At that moment Matt, who’d been in the living room doing things with his camera, walked into Bolechow World Headquarters. I turned to him and said, I’m going to have a heart attack because of this. This guy’s brother lived with Shmiel. He knows
all
of them.

Matt raised one of his fine brows in amusement and said, Where’s he live?

Copenhagen!
I said in a tight voice, not without exasperation. I thought again how easy it would have been to go from Sweden to Denmark, before coming to Israel.

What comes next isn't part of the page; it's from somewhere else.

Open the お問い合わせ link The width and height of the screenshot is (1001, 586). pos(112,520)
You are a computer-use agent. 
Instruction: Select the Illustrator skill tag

At that moment I overheard Shlomo saying,
Tak, Frydka i Ciszko Szymanski…Shmiela Jägera. Ah, nu?

I turned from Matt to Shlomo. What did he say just now?

Shlomo nodded excitedly. He said, He tells me the story about the teacher that kept Frydka! He knows that Ciszko was killed together with Frydka. In Bolechow. This is a story he heard after the war.

They talked some more in Polish. Shlomo turned to me, raising his eyebrows high.

He said, He remembers the name of the art teacher who hid them!

He paused for effect and then said, The name of the teacher was Szedlak!

Shedlak? I pronounced it the way it sounded to me

Shlomo nodded, beaming. He knew what this news was worth. Yes.
Szedlak
.

I turned to Matt and said, I guess we’re going to Denmark.

Soon afterward, we finished talking to Adam Kulberg, to whom, after a brief, frantic consultation with our datebooks, we promised we’d come in February. Then we ate Ester’s epic lunch, rolling our eyes in mute appreciation of the many courses she brought out. We ate and ate, and talked about the remarkable new discovery, this man whom nobody had told us about, and finally got up to leave. It was our last day in Tel Aviv; the next day, we were going to Jerusalem, partly to do some innocent sightseeing at last, and partly because I wanted to go to Yad Vashem. Yona Wieseltier had a friend there who, she said, would help me get copies of all the witness statements that had been made by survivors from Bolechow after the war. We got up from the table, kissed Ester good-bye, and went into the hallway, where Shlomo pushed the button for the elevator. As we got into the tiny lift, a neighbor of Shlomo’s was getting out. He said something excitedly to Shlomo in Hebrew.

Shlomo turned to us, beaming, and said, They captured Saddam Hussein!

Matt said, This is amazing! He told Shlomo that we’d come home from our first trip for this project, our Ukraine trip, just before 9/11, and then had gone to Australia on the day the war started. And now, Matt said, on our last trip—

I shot him an amused look.

Matt grinned. Well, on what we
thought
was our last trip, they got Saddam Hussein!

Something occurred to me and I said, Where did they find him?

Shlomo spoke briefly with the neighbor.